Start Record excerpts
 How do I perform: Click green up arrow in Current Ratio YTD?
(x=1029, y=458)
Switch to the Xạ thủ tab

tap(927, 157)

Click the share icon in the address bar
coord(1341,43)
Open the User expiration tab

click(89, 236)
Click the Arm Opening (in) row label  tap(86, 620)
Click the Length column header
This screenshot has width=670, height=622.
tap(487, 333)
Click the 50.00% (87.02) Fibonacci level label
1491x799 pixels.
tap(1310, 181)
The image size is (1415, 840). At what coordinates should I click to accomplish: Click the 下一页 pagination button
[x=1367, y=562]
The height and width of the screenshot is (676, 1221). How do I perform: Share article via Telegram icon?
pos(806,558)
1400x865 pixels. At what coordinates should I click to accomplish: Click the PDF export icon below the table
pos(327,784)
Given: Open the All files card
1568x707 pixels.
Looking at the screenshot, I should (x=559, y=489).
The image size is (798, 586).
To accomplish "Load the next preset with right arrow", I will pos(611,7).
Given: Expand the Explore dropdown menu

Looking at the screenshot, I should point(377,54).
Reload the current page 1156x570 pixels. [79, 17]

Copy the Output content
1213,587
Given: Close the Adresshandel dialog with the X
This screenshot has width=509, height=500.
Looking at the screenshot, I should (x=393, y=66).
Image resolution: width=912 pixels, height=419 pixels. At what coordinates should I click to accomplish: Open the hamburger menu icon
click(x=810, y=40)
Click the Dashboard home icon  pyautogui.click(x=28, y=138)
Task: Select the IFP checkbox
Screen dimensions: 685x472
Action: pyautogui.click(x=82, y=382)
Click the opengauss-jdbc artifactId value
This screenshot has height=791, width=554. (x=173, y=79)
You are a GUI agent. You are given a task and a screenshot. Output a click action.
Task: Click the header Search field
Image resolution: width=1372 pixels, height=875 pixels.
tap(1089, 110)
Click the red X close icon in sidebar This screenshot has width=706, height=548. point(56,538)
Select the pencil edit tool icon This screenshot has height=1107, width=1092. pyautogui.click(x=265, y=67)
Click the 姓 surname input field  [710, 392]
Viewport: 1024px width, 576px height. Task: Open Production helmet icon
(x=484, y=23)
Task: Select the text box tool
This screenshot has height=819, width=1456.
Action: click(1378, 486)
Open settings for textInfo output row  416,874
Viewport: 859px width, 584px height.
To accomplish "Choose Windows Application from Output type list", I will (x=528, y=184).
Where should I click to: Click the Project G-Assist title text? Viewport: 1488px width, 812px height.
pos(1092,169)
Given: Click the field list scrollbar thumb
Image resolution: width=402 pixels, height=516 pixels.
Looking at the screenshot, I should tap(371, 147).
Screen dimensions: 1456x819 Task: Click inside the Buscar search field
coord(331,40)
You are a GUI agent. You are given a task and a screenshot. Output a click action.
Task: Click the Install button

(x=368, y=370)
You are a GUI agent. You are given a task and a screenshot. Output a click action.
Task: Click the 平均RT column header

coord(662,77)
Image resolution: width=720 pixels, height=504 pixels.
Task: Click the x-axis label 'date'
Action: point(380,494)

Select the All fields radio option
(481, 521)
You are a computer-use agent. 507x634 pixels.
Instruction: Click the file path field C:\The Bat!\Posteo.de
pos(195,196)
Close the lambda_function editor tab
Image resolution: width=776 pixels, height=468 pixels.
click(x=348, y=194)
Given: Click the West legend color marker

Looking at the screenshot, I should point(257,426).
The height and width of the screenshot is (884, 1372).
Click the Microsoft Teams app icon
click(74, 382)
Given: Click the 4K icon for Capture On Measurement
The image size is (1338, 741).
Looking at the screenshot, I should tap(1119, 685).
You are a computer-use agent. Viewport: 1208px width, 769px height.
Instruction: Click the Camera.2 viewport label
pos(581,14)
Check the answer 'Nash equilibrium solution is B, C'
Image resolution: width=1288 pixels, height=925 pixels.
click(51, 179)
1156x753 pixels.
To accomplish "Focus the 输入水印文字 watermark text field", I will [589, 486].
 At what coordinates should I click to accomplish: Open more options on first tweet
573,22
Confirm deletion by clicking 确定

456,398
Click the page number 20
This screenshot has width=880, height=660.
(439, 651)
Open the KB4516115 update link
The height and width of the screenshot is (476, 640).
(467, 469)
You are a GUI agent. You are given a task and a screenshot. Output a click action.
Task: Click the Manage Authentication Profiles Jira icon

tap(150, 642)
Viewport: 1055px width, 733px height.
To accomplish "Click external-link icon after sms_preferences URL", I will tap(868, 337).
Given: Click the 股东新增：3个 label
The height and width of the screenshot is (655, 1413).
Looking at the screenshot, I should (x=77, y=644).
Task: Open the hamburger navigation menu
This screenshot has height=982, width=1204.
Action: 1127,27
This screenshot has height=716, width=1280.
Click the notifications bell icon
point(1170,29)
End Record excerpts
## Directions for this task
Can you reproduce all of the items above, line for line, without changing anything?

## Solution below
 How do I perform: Click green up arrow in Current Ratio YTD?
(x=1029, y=458)
Switch to the Xạ thủ tab

tap(927, 157)

Click the share icon in the address bar
coord(1341,43)
Open the User expiration tab

click(89, 236)
Click the Arm Opening (in) row label  tap(86, 620)
Click the Length column header
This screenshot has width=670, height=622.
tap(487, 333)
Click the 50.00% (87.02) Fibonacci level label
1491x799 pixels.
tap(1310, 181)
The image size is (1415, 840). At what coordinates should I click to accomplish: Click the 下一页 pagination button
[x=1367, y=562]
The height and width of the screenshot is (676, 1221). How do I perform: Share article via Telegram icon?
pos(806,558)
1400x865 pixels. At what coordinates should I click to accomplish: Click the PDF export icon below the table
pos(327,784)
Given: Open the All files card
1568x707 pixels.
Looking at the screenshot, I should (x=559, y=489).
The image size is (798, 586).
To accomplish "Load the next preset with right arrow", I will pos(611,7).
Given: Expand the Explore dropdown menu

Looking at the screenshot, I should point(377,54).
Reload the current page 1156x570 pixels. [79, 17]

Copy the Output content
1213,587
Given: Close the Adresshandel dialog with the X
This screenshot has width=509, height=500.
Looking at the screenshot, I should (x=393, y=66).
Image resolution: width=912 pixels, height=419 pixels. At what coordinates should I click to accomplish: Open the hamburger menu icon
click(x=810, y=40)
Click the Dashboard home icon  pyautogui.click(x=28, y=138)
Task: Select the IFP checkbox
Screen dimensions: 685x472
Action: pyautogui.click(x=82, y=382)
Click the opengauss-jdbc artifactId value
This screenshot has height=791, width=554. (x=173, y=79)
You are a GUI agent. You are given a task and a screenshot. Output a click action.
Task: Click the header Search field
Image resolution: width=1372 pixels, height=875 pixels.
tap(1089, 110)
Click the red X close icon in sidebar This screenshot has width=706, height=548. point(56,538)
Select the pencil edit tool icon This screenshot has height=1107, width=1092. pyautogui.click(x=265, y=67)
Click the 姓 surname input field  [710, 392]
Viewport: 1024px width, 576px height. Task: Open Production helmet icon
(x=484, y=23)
Task: Select the text box tool
This screenshot has height=819, width=1456.
Action: click(1378, 486)
Open settings for textInfo output row  416,874
Viewport: 859px width, 584px height.
To accomplish "Choose Windows Application from Output type list", I will (x=528, y=184).
Where should I click to: Click the Project G-Assist title text? Viewport: 1488px width, 812px height.
pos(1092,169)
Given: Click the field list scrollbar thumb
Image resolution: width=402 pixels, height=516 pixels.
Looking at the screenshot, I should tap(371, 147).
Screen dimensions: 1456x819 Task: Click inside the Buscar search field
coord(331,40)
You are a GUI agent. You are given a task and a screenshot. Output a click action.
Task: Click the Install button

(x=368, y=370)
You are a GUI agent. You are given a task and a screenshot. Output a click action.
Task: Click the 平均RT column header

coord(662,77)
Image resolution: width=720 pixels, height=504 pixels.
Task: Click the x-axis label 'date'
Action: point(380,494)

Select the All fields radio option
(481, 521)
You are a computer-use agent. 507x634 pixels.
Instruction: Click the file path field C:\The Bat!\Posteo.de
pos(195,196)
Close the lambda_function editor tab
Image resolution: width=776 pixels, height=468 pixels.
click(x=348, y=194)
Given: Click the West legend color marker

Looking at the screenshot, I should point(257,426).
The height and width of the screenshot is (884, 1372).
Click the Microsoft Teams app icon
click(74, 382)
Given: Click the 4K icon for Capture On Measurement
The image size is (1338, 741).
Looking at the screenshot, I should tap(1119, 685).
You are a computer-use agent. Viewport: 1208px width, 769px height.
Instruction: Click the Camera.2 viewport label
pos(581,14)
Check the answer 'Nash equilibrium solution is B, C'
Image resolution: width=1288 pixels, height=925 pixels.
click(51, 179)
1156x753 pixels.
To accomplish "Focus the 输入水印文字 watermark text field", I will [589, 486].
 At what coordinates should I click to accomplish: Open more options on first tweet
573,22
Confirm deletion by clicking 确定

456,398
Click the page number 20
This screenshot has width=880, height=660.
(439, 651)
Open the KB4516115 update link
The height and width of the screenshot is (476, 640).
(467, 469)
You are a GUI agent. You are given a task and a screenshot. Output a click action.
Task: Click the Manage Authentication Profiles Jira icon

tap(150, 642)
Viewport: 1055px width, 733px height.
To accomplish "Click external-link icon after sms_preferences URL", I will tap(868, 337).
Given: Click the 股东新增：3个 label
The height and width of the screenshot is (655, 1413).
Looking at the screenshot, I should (x=77, y=644).
Task: Open the hamburger navigation menu
This screenshot has height=982, width=1204.
Action: 1127,27
This screenshot has height=716, width=1280.
Click the notifications bell icon
point(1170,29)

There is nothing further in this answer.